The Indian National Clinical Laboratory Parameters (INCLAP) project, the country's effort to Indianise diagnostic values, is yet to receive funding, its chairperson P.M. Bhargava has said.
The project, estimated at Rs.670 crore, was conceived by the Indian Council of Medical Research (ICMR) to assess the current markers of health in the country, all of which have been adapted from Western countries. These ‘normal values' will be reassessed in the context of genetic, climactic and other factors peculiar to the subcontinent.
As many as 272 parameters – blood pressure, blood sugar, cholesterol, fat percentage – will be re-assessed, he added, speaking at the Healthcare Outlook 2050, a seminar organised jointly by the Department of Biotechnology, IIT-Madras, and Laila Pharma, Chennai. The new values will be a better determination of the actual physical health of the people of India.
While the ICMR Chief V.M. Katoch was in favour of the project, there was a delay with the actual sanctioning of funds as the expert committee continues to consider the issue. If it is approved, a sum of Rs.25 crore will be spent over a period of six months to run a pilot project. Ideally it should have been completed by now, Dr. Bhargava, who is also the founder of the Centre for Cellular and Molecular Biology, Hyderabad, said.
In his lecture on the occasion, Dr. Bhargava provided a glimpse of medical history, right from the 1900's when medicine was in its infancy. The period between 1900 and 1947 when antibiotics was discovered was a huge leap.
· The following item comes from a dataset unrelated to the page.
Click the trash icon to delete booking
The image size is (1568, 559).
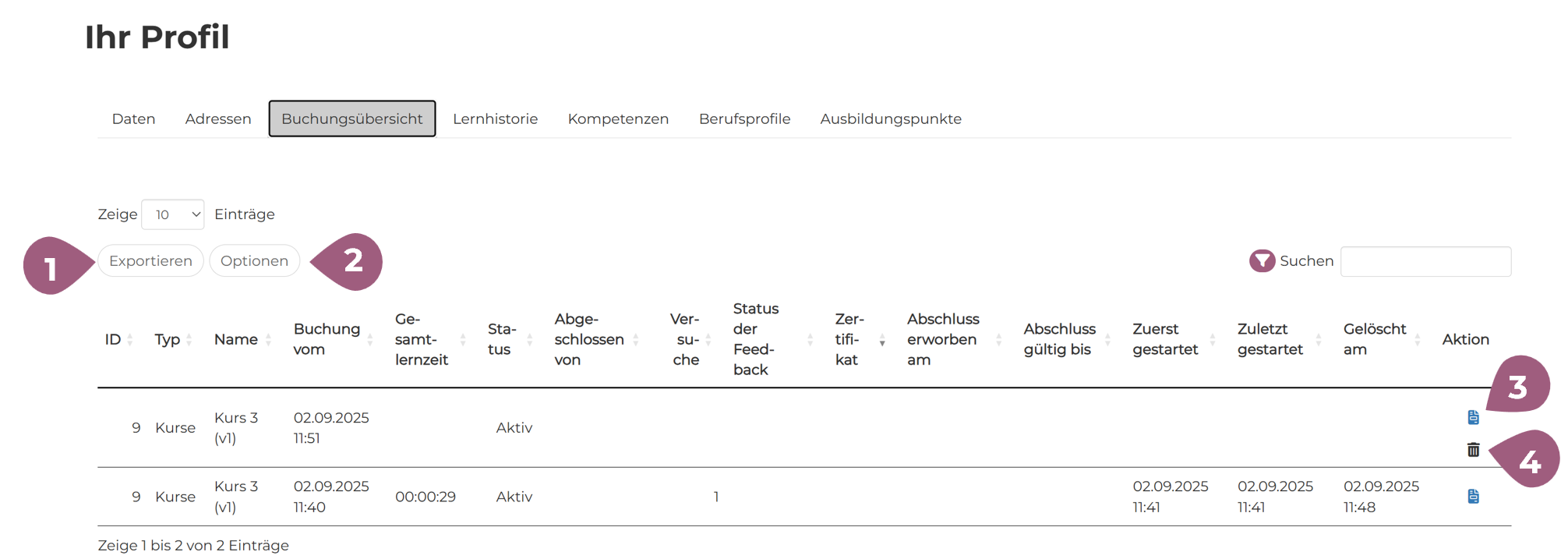pyautogui.click(x=1473, y=450)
After 1947, there have been several milestones that have been speedily crossed by medicine, going right up to genome mapping.
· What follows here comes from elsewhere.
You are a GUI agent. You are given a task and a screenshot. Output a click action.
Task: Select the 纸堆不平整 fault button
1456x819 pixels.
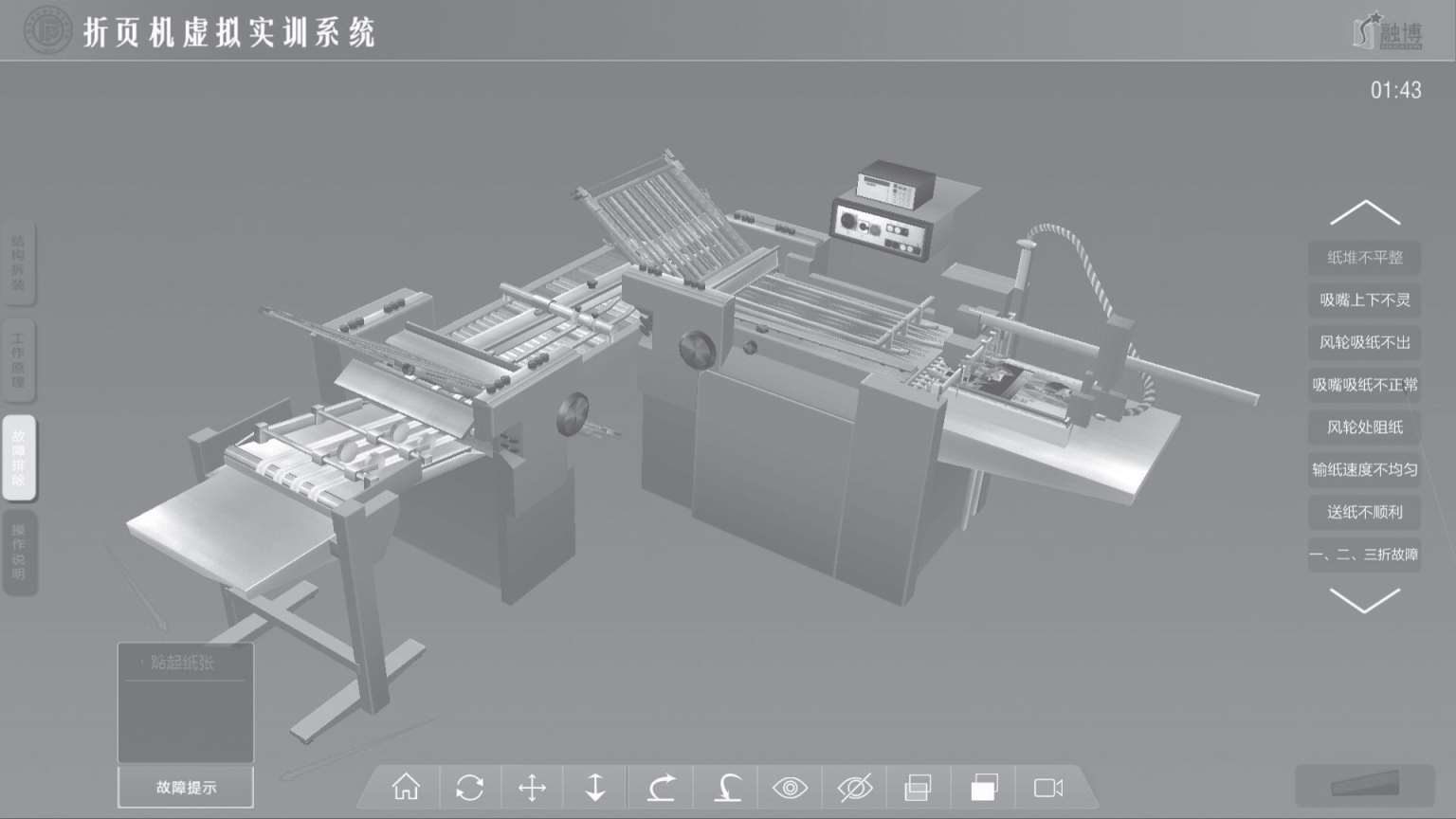1364,257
In a scientist's perspective of the future, he said it is likely that smell would become a diagnostic tool. In the future, doctors will harvest organs from pigs for transplantation in humans; drugs and vaccines will be cheaper; more drugs will be plant-based, instead of chemical compounds, Dr. Bhargava said.
V. Mohan, chairman, M.V. Diabetes Research Institute, spoke of the need for introducing successful lifestyle interventions to prevent the rapid rise in numbers of diabetics.
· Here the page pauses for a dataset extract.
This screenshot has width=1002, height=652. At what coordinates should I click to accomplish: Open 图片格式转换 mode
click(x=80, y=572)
M.R. Girinath, chief, Cardiothoracic Surgery, Apollo hospital, made a presentation on Cardiac Arterial Bypass Graft (CABG) and percutaneous infusion techniques for treating patients with coronary arterial disease.
K.R. Balakrishnan, director, Cardiac Sciences, Fortis Malar Hospital, explained what happens in heart failure, the magnitude of the problem and possible solutions for the Indian population.